Я собирал стихи из запахов, звуков, лиц и обычных событий, происходящих вокруг меня. Ветер раздувал меня, как будто я был тканью; звуки оставляли следы на моих нервах; предметы отпечатывались перед моим взором, как в глине. Там, на мягком языке, жизнь сосредоточилась и заземлилась во мне, и я текла с зерном вселенной. Язык поместил мой жизненный опыт в новый контекст, освободив меня на мгновение, чтобы стать с воздухом как с воздухом, с облаками как с облаками, из которых возникли новые ассоциации, чтобы вовлечь меня в настоящую жизнь более целенаправленным образом.
Это было, когда я снимался в фильме на телугу в Хайдарабаде, когда режиссер Мехер Рамеш подошел ко мне для «Вира Каннадига». Я хотел изучить новый язык и сказал «да».
Помню, когда я впервые увидел фильм [Андрея] Тарковского, я был потрясен им. Я не знал, что делать. Я был очарован, потому что внезапно понял, что в фильме может быть гораздо больше слоев, чем я себе представлял раньше. Тогда другие, как Куросава и Феллини, были для меня как новое открытие, другая страна.
Персонаж в «Арье» был так близок к моему реальному персонажу. Режиссер увидел меня однажды и решил, что я подхожу для этой роли, потому что мой язык тела был таким ярким. В реальной жизни я тоже очень бодр и полон жизни.
Я верю, что внешняя и внутренняя жизнь соответствуют друг другу; что если кому-то и удастся прожить более высокую жизнь, другие об этом не узнают; что разница и расстояние едины. Начать жить настоящей жизнью — значит отправиться в путешествие в далекую страну, постепенно оказываясь в окружении новых сцен и людей; и пока старые вокруг меня, я знаю, что ни в каком истинном смысле не живу новой или лучшей жизнью.
Это взгляд Стивена [Себринга] на то, что он увидел, путешествуя и работая со мной. Но с другой стороны, я думаю, что фильм [Мечта о жизни] очень гуманистичен: он касается материнства, смерти, рождения, искусства, стирки, гнева на администрацию Буша... Хотя я не думаю, что это тот фильм, где человек ищет более темные и острые аспекты жизни, фильм был рожден горем.
Природа изобрела размножение как механизм для движения вперед жизни. Как жизненная сила, которая проходит сквозь нас и делает нас звеном в эволюции жизни.

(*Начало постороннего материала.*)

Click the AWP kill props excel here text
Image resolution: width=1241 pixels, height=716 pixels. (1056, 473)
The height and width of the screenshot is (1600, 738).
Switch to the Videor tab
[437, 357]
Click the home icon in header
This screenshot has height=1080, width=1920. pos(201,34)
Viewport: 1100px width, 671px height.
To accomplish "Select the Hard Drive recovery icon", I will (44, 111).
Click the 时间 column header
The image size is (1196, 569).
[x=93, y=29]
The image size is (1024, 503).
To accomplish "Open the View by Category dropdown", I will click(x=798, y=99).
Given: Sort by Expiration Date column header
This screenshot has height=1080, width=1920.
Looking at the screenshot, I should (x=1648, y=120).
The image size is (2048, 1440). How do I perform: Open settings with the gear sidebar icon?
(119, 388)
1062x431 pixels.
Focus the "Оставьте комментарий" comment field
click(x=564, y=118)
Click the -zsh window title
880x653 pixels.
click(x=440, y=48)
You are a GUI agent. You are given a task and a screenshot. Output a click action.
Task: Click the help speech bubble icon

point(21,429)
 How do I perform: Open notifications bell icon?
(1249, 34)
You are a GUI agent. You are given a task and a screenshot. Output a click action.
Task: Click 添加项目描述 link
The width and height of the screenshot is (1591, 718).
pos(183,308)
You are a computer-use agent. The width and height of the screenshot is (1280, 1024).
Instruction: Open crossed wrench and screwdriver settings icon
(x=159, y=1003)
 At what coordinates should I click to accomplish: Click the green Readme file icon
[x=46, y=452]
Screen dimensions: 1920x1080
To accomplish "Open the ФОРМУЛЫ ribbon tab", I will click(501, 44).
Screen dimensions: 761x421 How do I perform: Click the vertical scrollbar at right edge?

Язык, на котором говорит природа, — это тот же самый язык, который мы изобрели для математики. Это просто удивительная удача, которую мы не понимаем.
Мы с Кирби тесно сотрудничаем, и это меняется от фильма к фильму. Первый проект, над которым мы работали вместе, Деррида, мы были сорежиссерами. В последнем фильме Outrage я был продюсером, а он режиссером. Этот фильм был скорее совместным проектом — он режиссер, а я продюсер — но это фильм нас обоих.
Природа — это язык, и каждый новый факт, который человек узнает, — это новое слово; но это не язык, разобранный на куски и мертвый в словаре, а язык, сложенный в наиболее значительном и универсальном смысле. Я хочу выучить этот язык не для того, чтобы выучить новую грамматику, а для того, чтобы прочитать великую книгу, написанную на этом языке.
Я чувствую побуждение говорить сегодня на языке, который в некотором смысле является новым — на языке, который я, посвятивший так много своей жизни военной профессии, предпочел бы никогда не использовать. Этот новый язык — язык атомной войны.
Все, что изобретено до твоего пятнадцатилетия, — это веление природы. Вот как это должно быть. Все, что изобретено между вашим днем ​​рождения и днем ​​рождения, является новым и захватывающим, и вы можете сделать там карьеру. Однако все, что было изобретено после этого дня, противоречит природе и должно быть запрещено.
Этот сайт использует файлы cookie, чтобы обеспечить вам максимальное удобство. Больше информации...
Понятно!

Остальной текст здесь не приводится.